La liberté de l’intellectuel est-elle en conflit permanent avec ses liens familiaux ? Selon un vieux proverbe chinois, « qui est mauvais frère n’a point d’amis ». Helena a beau être entourée de l’affection de ses voisins, elle pense sans cesse à sa sœur lointaine, elle imagine le mépris d’Alice. Quant à Cornell, c’est un homme-enfant n’ayant jamais quitté le nid : « C’est la fin de sa vie. Il a soixante-et-un, soixante-deux ans. Il a perdu les deux personnes qui occupaient une place centrale dans sa vie, son frère handicapé et sa mère philistine et dominatrice. C’est un vieil homme assis dans son jardin à l’arrière de la maison. » Le contraste entre sa renommée internationale – il reçoit des visiteurs illustres – et la modestie de son existence quotidienne est saisissant. Selon Diane von Fürstenberg, lorsqu’il recevait ses invités à l’heure du thé, il ne sortait qu’un seul sachet de la boîte. Pour la deuxième tasse d’eau chaude, il faisait de nouveau circuler le même sachet de thé.
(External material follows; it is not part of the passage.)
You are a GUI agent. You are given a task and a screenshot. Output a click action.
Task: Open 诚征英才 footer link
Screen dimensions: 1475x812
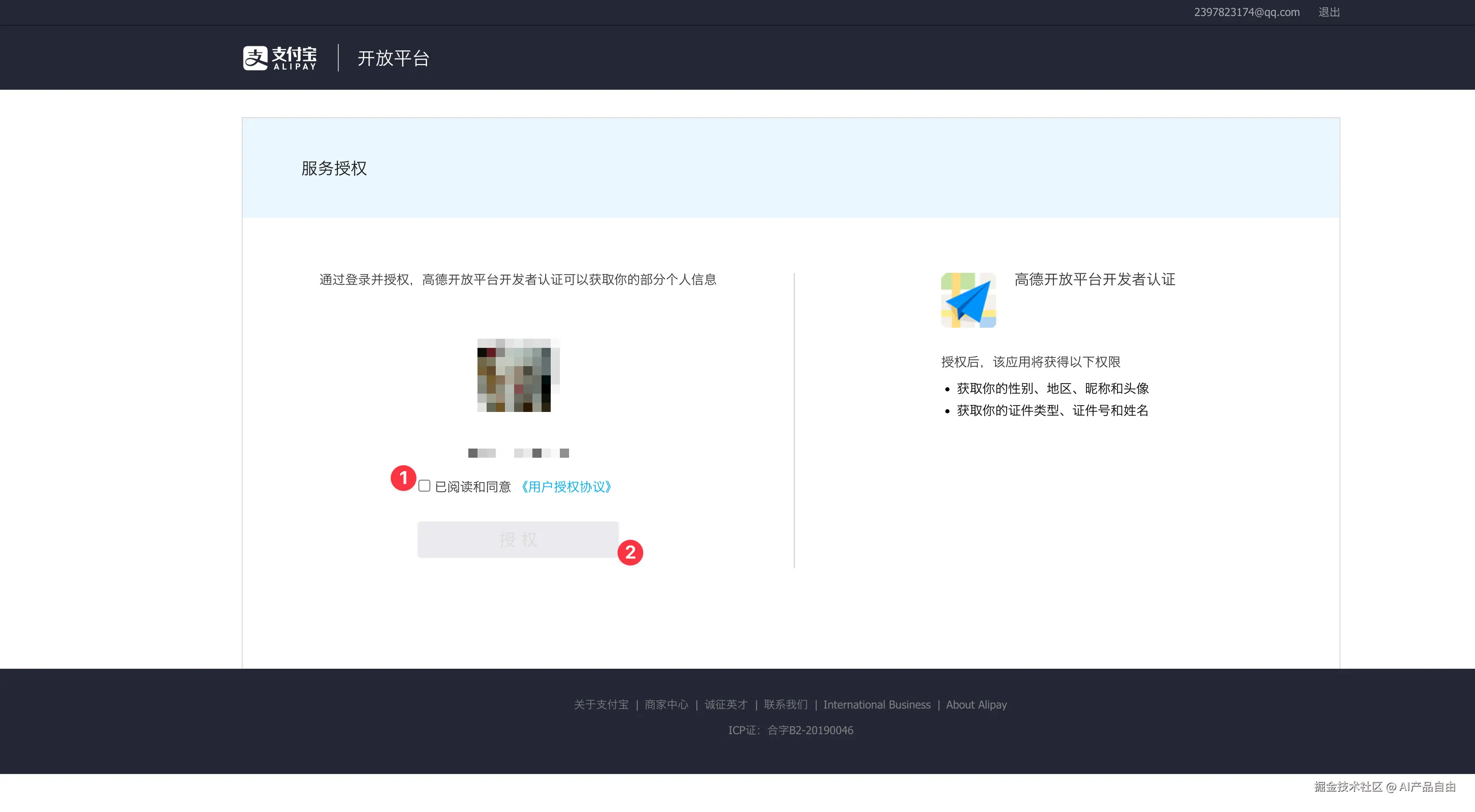(x=726, y=704)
Hotel Andromeda, de Gabriel Josipovici : le sordide et le céleste

De telles disparités nourrissent son travail, notamment une série de boîtes réalisées dans les années 1950 avec les hôtels et les étoiles, dont la plus émouvante est la mini-série Hotel Andromeda. Dans la plus belle boîte, le nom de l’hôtel, en partie dissimulé, semble être Grand Hôtel de l’Observatoire, mais, au-dessus, en lettres majuscules, se trouve le nom ANDROMEDA, tandis qu’en bas on peut discerner des fragments qui s’estompent : AND EL DE L’UNIV. C’est comme s’il s’agissait du Grand Hôtel de l’Univers. Helena explique la transmutation dans son essai : « En réalité, à Besançon ou au Havre ou n’importe où, ce n’était sans doute qu’un établissement délabré et miteux parmi d’autres, avec une seule salle de bains par étage pour laquelle il fallait payer un supplément, et une armoire qui occupe la moitié de la pièce et dont la porte ne cesse de s’ouvrir même quand vous êtes certain de l’avoir fermée à clef. Pour Cornell, toutefois, le nom est magique. »

Helena estime que Cornell est le seul à avoir ainsi réussi à mêler « le sordide et le céleste, le réel et l’idéal », que son travail dépasse celui de Hopper, qu’il rappelle la description de Proust des demoiselles du téléphone comme « anges médiateurs de notre temps », mais l’image de Proust serait optimiste alors que, chez Cornell, on reste dans l’ambiguïté : faut-il privilégier le côté sordide évoqué par le papier à lettre, ou plutôt l’émerveillement qu’on ressent devant le nom d’Andromède et son magnifique corps bisexué, peint au pochoir par Cornell, à la fois « un athlète désirable, une princesse d’antan et une constellation visible dans les cieux » ?

L’ambiguïté est la tonalité de Gabriel Josipovici. À une époque où elle est en train de disparaître, c’est la marque de génie de ce grand écrivain.